The next year came a more traditional picture in "Earth Vs The Spider". Produced and directed by Bert L. Gordon, who brought us great B-movies like "The Amazing Colossal Man" and "Attack of the Puppet People", it's a brilliantly fun flick that has a couple discovering a giant tarantula in Los Angeles' Bronson caves (presumably near the Batcave). The tarantula is apparently killed and then hauled to the local high school's gym to be studied, but of course it's just knocked out and is woken up by the noise of the high school band playing rock and roll (is this social commentary on the teenager phenomenon?), where it goes on a rampage. Again it uses a live tarantula for most of its shots and is pretty effective, although it goes and commits a cardinal sign by perpetuating another spider myth: that all spiders make webs. In fact, tarantulas are notorious because they're not only too big and heavy to have webs but they also catch food differently, either preferring to go out and hunt or wait by its burrow, which is lined with spider-silk. The Incredible Shrinking Man also features a tarantula on a web, but we can forgive that because it's supposed to be a normal spider.

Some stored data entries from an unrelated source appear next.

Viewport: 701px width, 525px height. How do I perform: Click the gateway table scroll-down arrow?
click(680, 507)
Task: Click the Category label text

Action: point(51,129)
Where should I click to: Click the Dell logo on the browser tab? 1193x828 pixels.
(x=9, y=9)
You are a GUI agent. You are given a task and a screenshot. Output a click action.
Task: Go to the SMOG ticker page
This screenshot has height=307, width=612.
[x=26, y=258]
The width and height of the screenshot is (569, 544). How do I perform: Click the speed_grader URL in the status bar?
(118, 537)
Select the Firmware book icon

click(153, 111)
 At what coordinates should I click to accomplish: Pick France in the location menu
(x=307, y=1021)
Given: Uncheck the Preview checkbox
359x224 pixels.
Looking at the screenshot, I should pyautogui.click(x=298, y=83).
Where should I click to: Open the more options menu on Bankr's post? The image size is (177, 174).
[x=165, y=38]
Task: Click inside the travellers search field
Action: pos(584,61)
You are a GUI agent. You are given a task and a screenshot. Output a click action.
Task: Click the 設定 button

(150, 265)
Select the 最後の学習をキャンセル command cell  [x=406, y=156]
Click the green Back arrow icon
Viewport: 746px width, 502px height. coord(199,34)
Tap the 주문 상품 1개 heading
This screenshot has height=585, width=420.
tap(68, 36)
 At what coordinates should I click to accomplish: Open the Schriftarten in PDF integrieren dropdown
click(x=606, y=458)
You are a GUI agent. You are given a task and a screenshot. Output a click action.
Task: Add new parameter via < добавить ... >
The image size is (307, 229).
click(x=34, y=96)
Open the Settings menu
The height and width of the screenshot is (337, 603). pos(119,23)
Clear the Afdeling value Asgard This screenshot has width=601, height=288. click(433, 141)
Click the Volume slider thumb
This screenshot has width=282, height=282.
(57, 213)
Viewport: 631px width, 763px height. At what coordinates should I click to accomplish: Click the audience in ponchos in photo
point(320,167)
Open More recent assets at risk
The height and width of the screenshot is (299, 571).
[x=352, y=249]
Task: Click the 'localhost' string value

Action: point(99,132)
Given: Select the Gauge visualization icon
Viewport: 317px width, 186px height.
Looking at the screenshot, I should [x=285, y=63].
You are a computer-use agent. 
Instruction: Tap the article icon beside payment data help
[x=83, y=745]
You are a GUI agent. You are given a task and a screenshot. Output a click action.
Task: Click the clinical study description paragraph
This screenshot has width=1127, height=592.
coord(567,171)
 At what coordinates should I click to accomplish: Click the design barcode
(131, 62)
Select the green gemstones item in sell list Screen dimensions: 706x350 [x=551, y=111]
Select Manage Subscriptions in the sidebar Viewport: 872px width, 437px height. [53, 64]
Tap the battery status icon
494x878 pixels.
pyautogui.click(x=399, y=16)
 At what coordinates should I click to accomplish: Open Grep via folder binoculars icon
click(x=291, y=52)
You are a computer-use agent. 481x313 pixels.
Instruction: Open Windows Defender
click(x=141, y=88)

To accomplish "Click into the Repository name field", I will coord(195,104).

Just under a decade later saw giant spider Kumonga take his place amongst the legion of Kaiju in Toho's Godzilla series, starring in "Son of Godzilla".
Giant spider movies have continued to be an interest for producers like The Asylum and SyFy, with titles such as "Big Ass Spider" and "Lavalantula", but the last real big entry was 2002's "Eight Legged Freaks", which once again had a sleepy desert town overrun by giant spiders, this time affected by toxic waste dumping near a local spider farm. A horror comedy along the same lines as "Gremlins", "Eight Legged Freaks" has fun with playing with the perception of spiders from the public, and features a lot of different kinds, including huge jumping spiders chasing dirtbikes, and while it includes a tarantula the baddie this time is a Golden Orb Weaver, which makes for a different feel, and it's a great time.
While Hollywood will undoubtedly continue to position the spider as an antagonist for their films, it's worth remembering the truth behind the terror. Spiders are wonderful and important creatures who do a ton for the environment but just happen to be a bit creepy. But please, try to love them. After all, what else are their eight legs for if not to hug you?